Did Riocentro learn anything from Flamengo park?
THE RECENT environmental carnival at Rio was an extremely enlightening and educative experience for me being, perhaps, the largest gathering of NGOs, on the one hand, and that of heads of governments, on the other.
There were essentially two parallel events which took place in the first half of June at Rio. The first one was a Global Forum of NGOs concerned with environmental questions from diverse perspectives. This was held in Flamengo park located on one of Rio's excellent beaches. Debates, meetings, personal reflections were organised under tents. What did emerge as a significant theme in all this was the desire of ordinary people to exercise control over developments which could change their lives. It became clear that indigenous people, youth, women and ordinary citizens felt that they had been somehow taken for a ride as the juggernaut of development rolled on globally since World War II.
Simultaneously, and at times almost unrelated to the events in Flamengo Park, was the debate, the exchange and the drama that was unfolding at the Riocentro, the official venue of UNCED Earth Summit. Through a series of highly structured and formalised presentations in the plenaries and conferences, government leaders, kings, presidents, prime ministers, environment ministers and bureaucrats made long speeches.
Despite the rather formal and at times boring structure of these deliberations, they clearly expressed a concern that seemed to be shared by countries as diverse as Japan and Egypt, Pakistan and Holland, Malaysia and Germany. This concern seemed to be that the destruction of the resources of our planet has reached an alarming proportion and something needed to be done urgently at the local, national and global levels. The key issue was whether the environment could be improved; whether different ways of strengthening the environment could be carried out, without necessarily addressing the question of politics.
In contrast, many NGOs, youth groups, indigenous peoples, womens' organisations and representatives of the countries of the South clearly saw a close and ongoing linkage between global politics and environmental degradation. These groups asked for the restructuring of the international economy and politics. They paid attention to questions of debt, trade, structural adjustment and the policies of multilateral institutions.
However, any linkage between environmental degradation and debt, trade, structural adjustment, international economy and politics, the model of capitalism as the dominant development paradigm, was seen at Riocentro as "dirty" politics; as one more occasion for the frustrated NGOs from the South to "blame" people other than their own policy-makers and themselves. To that extent, the character of Flamengo Park differed sharply from that of the Riocentro. It reiterated once again how important it was for NGOs and social activists to make interventions in the Riocentro deliberations.

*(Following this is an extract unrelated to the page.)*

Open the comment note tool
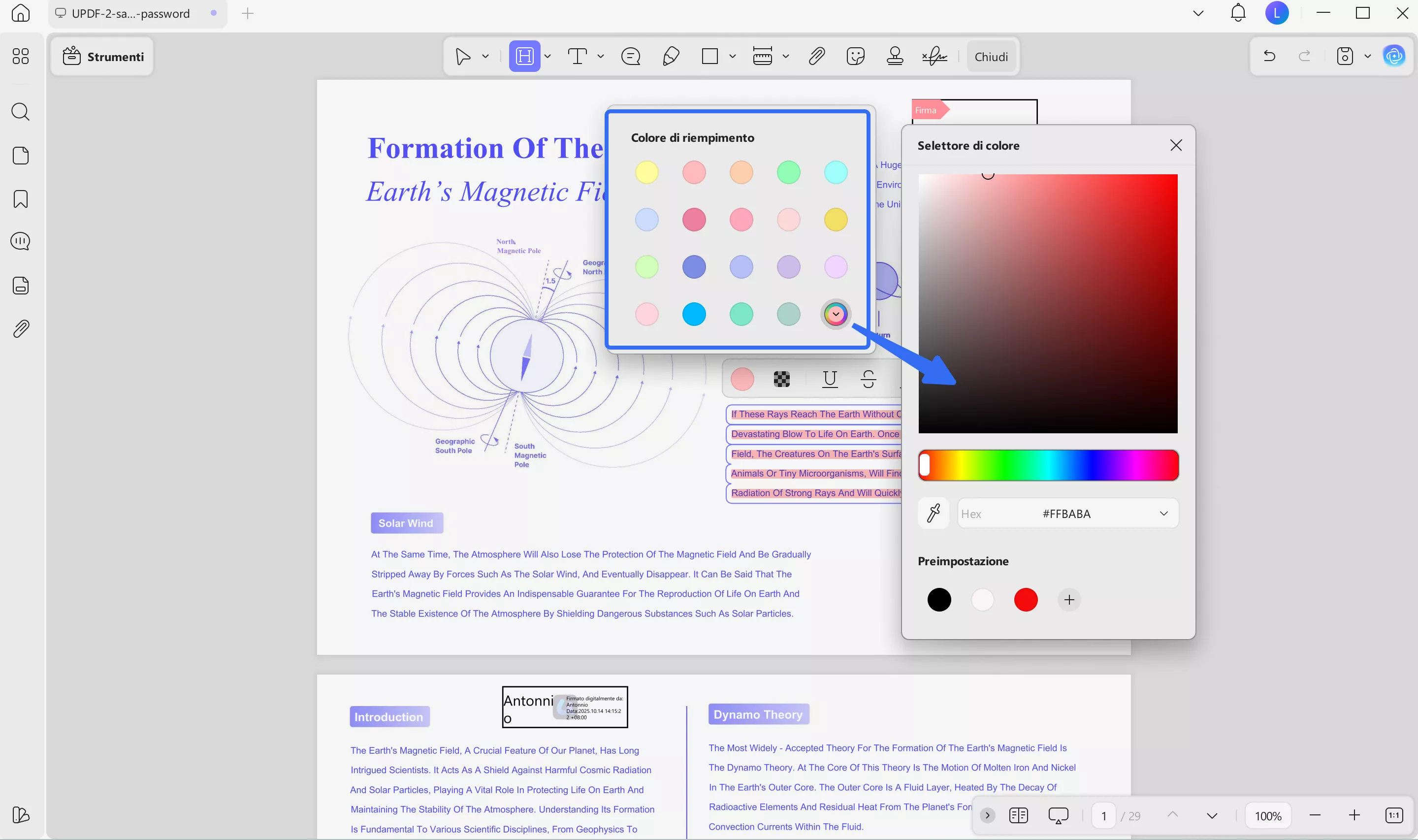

While the road from Stockholm to Rio over the last 20 years is littered with with pollutants, increasing land degradation and deforestation, the road from Flamengo Park to the Riocentro was obstructed by security guards, tanks and the structural exclusion of politics from the debates and strategies of environmental improvement.
If, for no other reason than this, the events of the first two weeks of June 1992 at Rio de Janeiro have raised the level of consciousness about the intricate link between issues of environment degradation on the one hand, and dominant paradigm of science and technology, development and growth, on the other. Once again it became clear that environmental improvement and regeneration could not be sustained if the contemporary paradigm of development is maintained. It is here, therefore, that the challenge for rearticulating and reformulating new visions of a just and equitable society, living in balance with and within the limits of natural resources, lies. That may well be the most lasting contribution of Flamengo Park to Riocentro.